3. O disposto nos números anteriores não prejudica o estabelecido no artigo 2.º do Decreto-Lei n.º 215/89, de 1 de Julho.”.


 


 

IV.2. Fundamentação


 

IV.2.1. Sustentam os Requerentes que apesar de o benefício fiscal previsto no artigo 49.º, n.º 2, do EBF ter sido revogado pela LOE 2010, tendo em conta o disposto nos artigos 3.º e 11.º, ambos do EBF, e ainda o principio da proteção da confiança que lhes está inerente, essa revogação apenas produziria efeitos em relação aos Requerentes (enquanto sujeitos passivos que dele beneficiavam) a partir de 1 de janeiro de 2012, uma vez que a norma revogatória não estabeleceu qualquer regime transitório onde fosse utilizada a prerrogativa na parte final do n.º 1 do artigo 11.º do EBF, que determinasse a aplicação imediata da nova redação da lei aos contribuintes que se encontrassem a aproveitar do benefício em causa.

Daí inferem a ilegalidade parcial, por violação de lei, dos atos de liquidação de IMI supra identificados.

Para os Requerentes, a partir de 1 de janeiro de 2007, em face do disposto no artigo 3.º, n.º 1, do EBF, a generalidade dos benefícios fiscais assumiu natureza temporária. Com efeito, na medida em que a norma de caducidade se aplica também aos benefícios incluídos na parte II do EBF, os quais, portanto, caducam no prazo de 5 anos, se o legislador não prorrogar a sua vigência (como o fez para muito benefícios previstos no EBF na LOE 2012), tais benefícios passaram todos a ter um prazo mínimo de vigência e, assim, devem ser classificados como benefícios temporários. O objetivo da regra da caducidade, a ratio legis do artigo 3.º, n.º 1, do EBF, seria o de garantir aos contribuintes que os benefícios fiscais por ela abrangidos vigorariam, pelo menos por 5 anos, salvo disposição que lhes fixasse prazo de duração maior ou menor.

Logo, sendo na parte II do EBF que se insere o artigo 49.º, o benefício fiscal previsto em tal preceito teria natureza temporária uma vez que caduca ao fim de 5 anos se a sua vigência não for prorrogada pelo legislador.

A distinção entre benefícios fiscais “de caráter estrutural” e benefícios fiscais “temporários” teria mesmo deixado de ter “qualquer sustentação legal” e a referência a benefícios fiscais de caráter estrutural só se terá mantido no EBF “com certeza por lapso”. Por outras palavras, desde 2007 existiriam apenas benefícios fiscais temporários (seja por efeito da regra da caducidade, seja por efeito da fixação de um prazo de duração específico para o beneficio) e benefícios fiscais permanentes (os que beneficiam da exceção prevista no n.º 3 do artigo 3.º).
━━━━━━━━
→ **Tarefa a realizar**: Traduza para inglês esta frase do excerto sobre benefícios fiscais: «Daí inferem a ilegalidade parcial, por violação de lei, dos atos de liquidação de IMI supra identificados.»

→ **Dados fornecidos**:
━━━━━━━━
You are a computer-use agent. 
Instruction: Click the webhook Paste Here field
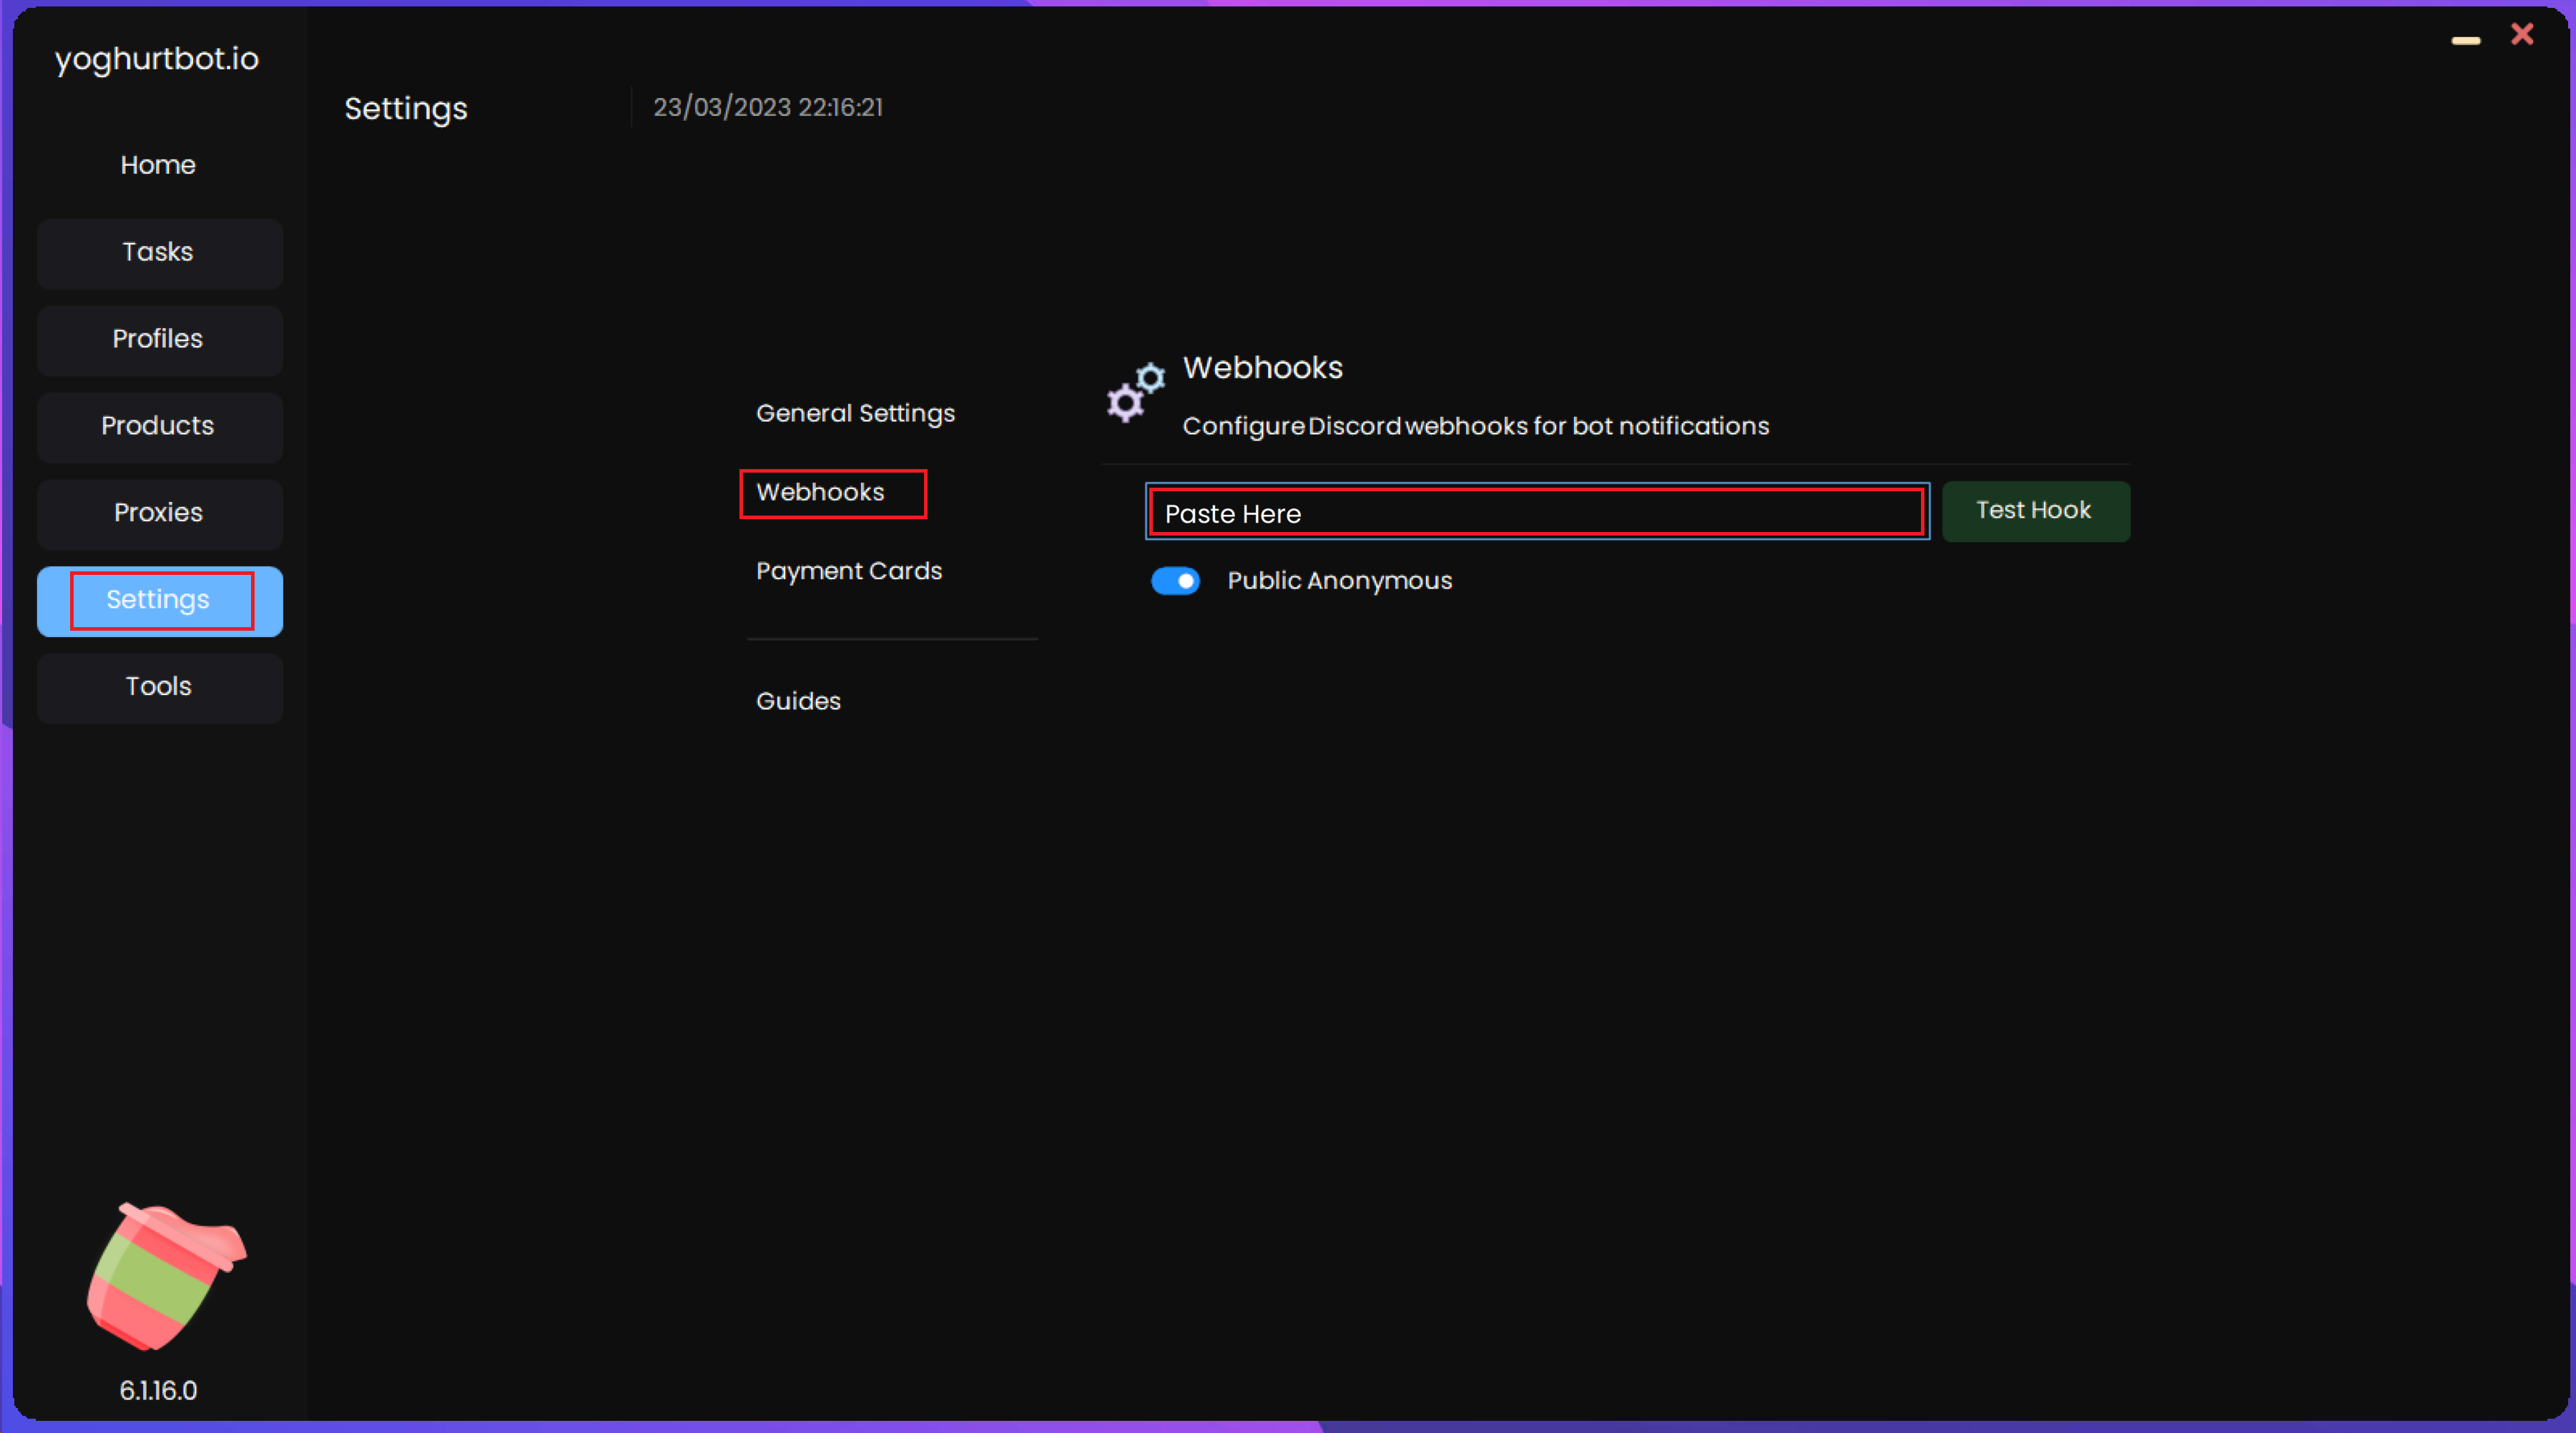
━━━━━━━━
→ **Solução da tarefa**: From this they infer the partial illegality, on grounds of a breach of law, of the IMI assessment acts identified above.